As seen in
September 15, 2001
REAL ESTATE RUSH TO NEW JERSEY
by LOIS WEISS
New Jersey is being assaulted by suddenly
space hungry companies, dislocated from their Downtown offices.
Others are sniffing around Westchester, Connecticut and, to
a lesser extent, Long Island. For the moment, Brooklyn has
been dissed.
The grab for 22 million square feet of out-of-town space identified
by Grubb & Ellis also has city officials worrying that
Downtown will be abandoned for the nurturing, safe-looking
and sanitarium-like quiet on some of the corporate campuses.
James S. Meiskin, president of the
tenant relocation firm Plymouth Partners, thinks companies
will leave - perhaps for the short term - and then never look
back.
That's why Sen. Chuck Schumer is meeting with the Real Estate
Board of New York on Monday to drum up a safe-city, safe skies
message to keep companies from abandoning Downtown forever.
Meanwhile, it's primarily Jersey's big new office towers that
are hooking the fastest tenants.
"We got calls for Newport," said LeFrak Organization Chairman
Samuel LeFrak about his 600-acre project on the Jersey shoreline
that already is home to several major corporations. "They
are all desperate." LeFrak is in the process of constructing
more towers, but current ones are all spoken for.
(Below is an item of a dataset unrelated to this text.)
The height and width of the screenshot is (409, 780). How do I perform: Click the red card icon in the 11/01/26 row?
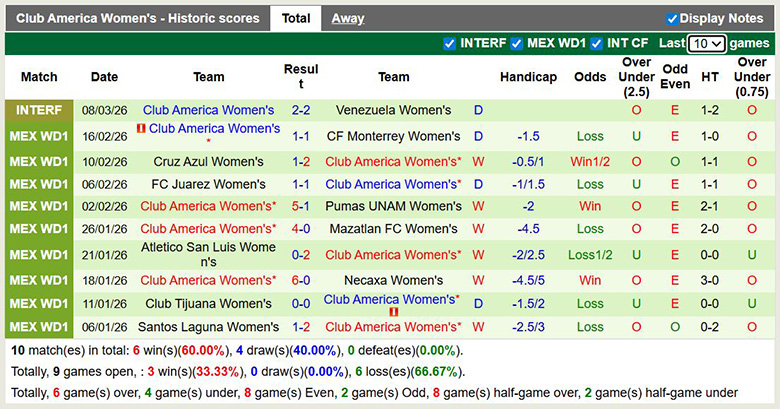[x=393, y=313]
Seena Stein, president of the Jersey-based Newmark Partners,
said there are lines forming for the remaining 2 million square
feet of Jersey's vacant Class A space at prices that
come in under $30 a foot, a far cry from Manhattan's $75 tab
for new construction.
"When this quarter ends, it will be mind boggling," Stein
said of the rush from carnage.
American Express is glomming several large hunks, sources
said, including both sublease and direct space. These may
include a sublease from Lucent for 317,040 square feet at
5 Woodhollow Drive in Parsippany, and more at Ten Exchange
Place, which had about 50,000 square feet available.
Another 150,000 square feet in Short Hills at 103 JFK Parkway,
owned by Reckson, was also being courted by American Express
and others, while a Datek sublease at the Hartz-owned 70 Hudson
in Jersey City for 150,000 square feet that already has its
raised floors installed was presumed to be won by Lehman Bros.
leaving Solomon Smith Barney in the lurch.
Henegan Construction was running crews 24 hours a day to get
a trading company wired into 400,000 square feet in New Jersey
by the time the opening bell rings on Monday morning.
"It's time to start the healing," Maureen Henegan said.
In Westchester, there are a number of buildings that are ready
to go," said John McCarthy of McCarthy-O'Callaghan Company.